### INPUT DATA ###

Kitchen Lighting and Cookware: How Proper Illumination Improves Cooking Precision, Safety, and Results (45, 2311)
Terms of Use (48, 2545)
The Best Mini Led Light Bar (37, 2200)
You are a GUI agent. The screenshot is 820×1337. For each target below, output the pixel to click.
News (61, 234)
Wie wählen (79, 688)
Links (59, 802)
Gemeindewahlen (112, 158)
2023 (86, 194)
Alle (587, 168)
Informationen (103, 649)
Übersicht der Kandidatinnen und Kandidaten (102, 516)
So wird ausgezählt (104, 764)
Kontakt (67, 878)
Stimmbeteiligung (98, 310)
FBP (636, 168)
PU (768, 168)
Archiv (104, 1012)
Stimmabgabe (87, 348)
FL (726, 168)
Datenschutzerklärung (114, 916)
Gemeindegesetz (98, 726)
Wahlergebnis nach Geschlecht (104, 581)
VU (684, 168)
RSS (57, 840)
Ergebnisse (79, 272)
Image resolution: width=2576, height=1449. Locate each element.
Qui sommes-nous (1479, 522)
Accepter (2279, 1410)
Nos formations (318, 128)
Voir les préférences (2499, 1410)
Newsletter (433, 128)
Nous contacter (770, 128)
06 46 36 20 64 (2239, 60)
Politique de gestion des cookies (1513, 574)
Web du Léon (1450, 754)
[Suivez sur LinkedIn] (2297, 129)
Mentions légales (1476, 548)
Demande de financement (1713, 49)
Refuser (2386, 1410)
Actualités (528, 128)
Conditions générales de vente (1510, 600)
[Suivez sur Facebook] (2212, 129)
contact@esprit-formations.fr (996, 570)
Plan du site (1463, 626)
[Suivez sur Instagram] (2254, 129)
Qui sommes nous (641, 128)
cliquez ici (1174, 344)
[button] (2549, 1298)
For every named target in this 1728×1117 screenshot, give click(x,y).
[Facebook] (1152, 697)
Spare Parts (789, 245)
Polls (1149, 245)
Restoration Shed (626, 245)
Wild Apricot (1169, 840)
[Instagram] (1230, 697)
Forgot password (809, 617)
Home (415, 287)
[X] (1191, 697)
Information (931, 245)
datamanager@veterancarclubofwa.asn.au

###

▶ _TASK DETAILS_
Only an exact copy of the listing above, from its first line up to and including the line with "[button] (2549, 1298)", counts as the answer.

▶ _RESPONSE TO THE TASK_
Kitchen Lighting and Cookware: How Proper Illumination Improves Cooking Precision, Safety, and Results (45, 2311)
Terms of Use (48, 2545)
The Best Mini Led Light Bar (37, 2200)
You are a GUI agent. The screenshot is 820×1337. For each target below, output the pixel to click.
News (61, 234)
Wie wählen (79, 688)
Links (59, 802)
Gemeindewahlen (112, 158)
2023 (86, 194)
Alle (587, 168)
Informationen (103, 649)
Übersicht der Kandidatinnen und Kandidaten (102, 516)
So wird ausgezählt (104, 764)
Kontakt (67, 878)
Stimmbeteiligung (98, 310)
FBP (636, 168)
PU (768, 168)
Archiv (104, 1012)
Stimmabgabe (87, 348)
FL (726, 168)
Datenschutzerklärung (114, 916)
Gemeindegesetz (98, 726)
Wahlergebnis nach Geschlecht (104, 581)
VU (684, 168)
RSS (57, 840)
Ergebnisse (79, 272)
Image resolution: width=2576, height=1449. Locate each element.
Qui sommes-nous (1479, 522)
Accepter (2279, 1410)
Nos formations (318, 128)
Voir les préférences (2499, 1410)
Newsletter (433, 128)
Nous contacter (770, 128)
06 46 36 20 64 (2239, 60)
Politique de gestion des cookies (1513, 574)
Web du Léon (1450, 754)
[Suivez sur LinkedIn] (2297, 129)
Mentions légales (1476, 548)
Demande de financement (1713, 49)
Refuser (2386, 1410)
Actualités (528, 128)
Conditions générales de vente (1510, 600)
[Suivez sur Facebook] (2212, 129)
contact@esprit-formations.fr (996, 570)
Plan du site (1463, 626)
[Suivez sur Instagram] (2254, 129)
Qui sommes nous (641, 128)
cliquez ici (1174, 344)
[button] (2549, 1298)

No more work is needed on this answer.